I can’t get pregnant. We try and we try and we try but it does not take. It simply will not work. There are only a few days in every month when there is something to be done, and I love those days. There is a day when I can call the sperm bank and then two or three days when I can pee on an ovulation predictor and fight with Chris about how purple the line is, followed by one day when we can take the liquid nitrogen tank to the midwife so that she can thread a tiny catheter filled with thawed sperm through my cervix and into my uterus. That’s it. After that, I must find something else to do.
So I swim. I drive through the hills around our town in search of a house that we can afford and when I come upon a lake I stop for a swim. I swim hard and fast the way I used to when I was a young girl on the swim team. I might even swim harder, now that I am older and less fearful of the pain that comes with pushing my body as far as it can go. As I bring my hands back into the water after each stroke I let them brush past my taut belly. Grow! I command with each breath. Gestate! I want this belly to be big and round. I want to take up space.
Sometimes when the lake is empty I swim out to a far rock, take off my swimming suit, and swim naked.
I am pregnant. The baby is due in August. We live in these hills now, in this land of lakes and ponds and fast rivers, and so I do not have to go far for my daily swim. This baby makes me buoyant, and some days I stay in the water for hours. I have lost my taste for writing, and for work in general. Mostly I just want to swim and eat and sleep. I am surprised to find myself afraid to swim out too far or too hard, although I’m not quite sure what it is that I fear. Drowning? Getting caught in a storm? Leg cramps? Regardless, all summer I swim slowly and float on my back and stay close to the shore. I think about last summer, when I wanted nothing more than what I have now. This summer I have moved on to wanting a hundred new things. I have forgotten all about pee sticks and cervical mucus and bargaining with God. There is a lesson to be learned from this amnesia, from this ceaseless yearning, but I have not learned it, at least not yet. One evening in early August, Chris and my sister and I go to the pond for a quick swim. We paddle and splash until dark. The next day I give birth to our daughter in a tub of warm water.
The second baby is here. The summer is hot and sweaty and there is always a child on my body. Grace wants to swim and so we go to the river because it is easy and close. I stand in the shallows with the baby in a sling while Grace kicks and sputters around me. I feel large and droopy in my swimming suit. I am too tired to swim. But one afternoon Chris insists. So I leave everyone at home and drive to a lake that is far from our house, a lake whose water is clear and cool long into the summer. I drop my towel and car keys on the beach and walk right into the water. There is no time for a gentle entry. I dive into the cold water and feel the milk let down in my breasts.

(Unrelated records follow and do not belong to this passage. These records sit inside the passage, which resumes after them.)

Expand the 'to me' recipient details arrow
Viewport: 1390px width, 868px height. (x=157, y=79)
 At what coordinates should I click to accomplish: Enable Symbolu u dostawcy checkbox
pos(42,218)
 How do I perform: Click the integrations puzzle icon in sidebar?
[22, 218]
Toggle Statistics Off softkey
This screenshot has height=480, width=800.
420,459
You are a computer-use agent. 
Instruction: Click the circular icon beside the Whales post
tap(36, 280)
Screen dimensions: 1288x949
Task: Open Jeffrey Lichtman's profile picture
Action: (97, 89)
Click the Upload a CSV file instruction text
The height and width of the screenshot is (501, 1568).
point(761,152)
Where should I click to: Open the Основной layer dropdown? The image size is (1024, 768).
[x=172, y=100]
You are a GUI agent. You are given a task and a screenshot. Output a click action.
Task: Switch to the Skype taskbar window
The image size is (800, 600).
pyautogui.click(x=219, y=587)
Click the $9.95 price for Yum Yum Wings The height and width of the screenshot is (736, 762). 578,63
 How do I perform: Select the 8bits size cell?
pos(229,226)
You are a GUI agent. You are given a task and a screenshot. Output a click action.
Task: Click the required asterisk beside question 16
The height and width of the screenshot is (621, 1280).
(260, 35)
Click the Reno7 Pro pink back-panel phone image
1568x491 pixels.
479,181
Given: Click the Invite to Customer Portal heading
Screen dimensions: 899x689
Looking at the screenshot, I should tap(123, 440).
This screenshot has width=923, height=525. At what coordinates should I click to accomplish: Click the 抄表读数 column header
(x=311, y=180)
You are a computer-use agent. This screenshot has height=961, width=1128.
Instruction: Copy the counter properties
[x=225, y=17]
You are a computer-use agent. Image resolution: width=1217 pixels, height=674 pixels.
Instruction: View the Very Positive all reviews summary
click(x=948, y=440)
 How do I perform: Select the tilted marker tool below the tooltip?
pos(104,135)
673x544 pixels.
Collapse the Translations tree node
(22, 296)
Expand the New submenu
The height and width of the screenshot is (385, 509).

I haven’t seen the girls since this morning. All day I have been working at the computer and I am ready to move this creaky body of mine. I go to the lake. I sit on the shore and read a few pages from my book while I wait for my body to heat up in the late-day sun. I see a friend building a sandcastle with her toddler. “Where are your people?” she asks. I tell her that the girls are at home, with a babysitter. I have been at this long enough to know that the look on her face does not mean she disapproves, only that she is surprised, and a little bit jealous.
It is still June and the water will be cold. I know that much by now. Eventually I work up my courage and head for the shoreline. I stand in the water and then force myself to walk into the cold shallows. I dive. And then I swim. Hard. The water is so cold that at first I can’t catch a breath. I swim out into the lake, one stroke spinning into the next and I do not stop. My body is working so hard that for a few minutes the girls are completely gone from my mind. I swim and I do not bother to touch my stomach; I know what it feels like by now. I think about taking off my suit, but I am far past the buoys and the rocks and there is nowhere to put it. It does not matter. I am free enough.